His logic is simple: An employer cannot discriminate on the basis of sexual orientation or identity without considering sex. “From the ordinary public meaning of the statute’s language at the time of the law’s adoption, a straightforward rule emerges: An employer violates Title VII when it intentionally fires an individual employee based in part on sex,” he writes. “It doesn’t matter if other factors besides the plaintiff’s sex contributed to the decision. And it doesn’t matter if the employer treated women as a group the same when compared to men as a group.” He therefore finds, “If the employer intentionally relies in part on an individual employee’s sex when deciding to discharge the employee — put differently, if changing the employee’s sex would have yielded a different choice by the employer — a statutory violation has occurred."

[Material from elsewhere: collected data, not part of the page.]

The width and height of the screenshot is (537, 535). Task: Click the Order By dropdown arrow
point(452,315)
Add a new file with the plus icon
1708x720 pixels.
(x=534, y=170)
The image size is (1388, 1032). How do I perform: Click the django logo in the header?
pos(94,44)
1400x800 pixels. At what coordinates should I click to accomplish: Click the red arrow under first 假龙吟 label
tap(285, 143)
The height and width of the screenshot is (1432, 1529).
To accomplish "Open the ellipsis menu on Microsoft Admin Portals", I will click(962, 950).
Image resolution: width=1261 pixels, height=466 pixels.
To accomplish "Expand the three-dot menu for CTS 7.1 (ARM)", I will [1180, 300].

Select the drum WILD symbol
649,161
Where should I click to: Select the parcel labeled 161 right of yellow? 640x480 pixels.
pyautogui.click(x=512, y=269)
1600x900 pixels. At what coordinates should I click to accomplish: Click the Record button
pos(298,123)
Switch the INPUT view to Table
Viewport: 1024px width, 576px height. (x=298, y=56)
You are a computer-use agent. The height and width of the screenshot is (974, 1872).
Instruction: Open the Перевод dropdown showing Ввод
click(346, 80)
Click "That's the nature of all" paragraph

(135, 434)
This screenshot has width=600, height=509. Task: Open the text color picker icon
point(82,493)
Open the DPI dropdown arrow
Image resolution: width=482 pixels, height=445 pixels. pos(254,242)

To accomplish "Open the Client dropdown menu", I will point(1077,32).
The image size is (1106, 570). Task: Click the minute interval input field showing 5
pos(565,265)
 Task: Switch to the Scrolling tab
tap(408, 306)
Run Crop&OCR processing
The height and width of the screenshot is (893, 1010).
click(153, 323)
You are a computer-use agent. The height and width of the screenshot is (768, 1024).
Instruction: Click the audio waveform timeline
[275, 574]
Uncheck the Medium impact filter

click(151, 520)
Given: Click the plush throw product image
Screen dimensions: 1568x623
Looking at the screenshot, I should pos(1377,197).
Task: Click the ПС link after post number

Gorsuch dissects each attenuated argument in favor of allowing discrimination against LGBTQ employees. No matter how much the dissenters insist that doing so would be “different” from discrimination based on sex, Gorsuch arrives at the same conclusion: “At bottom, the employers’ argument unavoidably comes down to a suggestion that sex must be the sole or primary cause of an adverse employment action for Title VII liability to follow. And, as we’ve seen, that suggestion is at odds with everything we know about the statute.” One is left suspecting that the dissenters and the trove of right-wing groups that oppose protections for LGBTQ employees simply want to allow employers to get rid of them if they do not accept their identity (e.g., a man who marries a man). That is the essence of intentional, hateful discrimination no matter how you twist and turn the words of the statute.
The decision quite closely adheres to an amicus brief filed by constitutional scholars Laurence Tribe and Joshua Matz submitted on behalf of several former solicitors general, including Ted Olson and Seth Waxman, and former acting solicitors general Walter Dellinger and Neal Katyal. Tribe tells me that “the decision is a rare shining moment in the midst of all too much darkness," pointing out the concrete impact on millions of Americans and marking “the first victory ever for transgender rights at the Supreme Court — as well as the first clear recognition that discriminating against individuals because of their sexual orientation constitutes sex discrimination pure and simple even if those who wrote the relevant statutes might not have anticipated that reading.”
There are several main takeaways.
First, Gorsuch’s opinion should remind Republicans that a true textualist who gives an honest reading of a statute or the provision of the Constitution at hand is not simply a vessel for evangelical Christians and other right-wingers to impose their views on a pluralistic society. As Tribe puts it, the decision shows that “applying legal texts in accord with their meaning can sometimes triumph over efforts to read the minds of the authors and that at least some Justices, including Justice Gorsuch, are consistent in their textualism even if others, including it seems Justices [Brett M.] Kavanaugh and [Samuel A.] Alito [Jr.] and [Clarence] Thomas, are not.” The opinion therefore has potentially larger meaning in allowing more generous readings of constitutional and statutory protections their authors never anticipated. That is not a deviation from textualism, but rather, its highest expression.
Second, Republicans who defended Donald Trump’s calamitous presidency solely for the appointment of conservative judges might reconsider whether all that enabling, rationalizing and excusing was worth it.
Third, whether intended or not, the opinion reflects a truism in American history: It is the story of the ever-expanding view of America. The gradual recognition that a pluralistic democracy is defined by its ideals, not by the identity of its people.
Fourth, the decision potentially short-circuits the Trump administration’s mean-spirited agenda to wipe out protections for LGBTQ Americans in other venues, including military service and coverage under the Affordable Care Act. Just last week, the Trump administration undid President Barack Obama’s policy that prevented health-care providers from discriminating against transgender patients.
Finally, the opinion — delivered just as Americans are experiencing a revolution in thinking about systemic racism and persecution of African Americans — serves to remind us that while we might be slow in getting there and are diverted time and again, Americans can eventually be prevailed upon to come down on the side of fairness, equality, inclusion and simple human decency.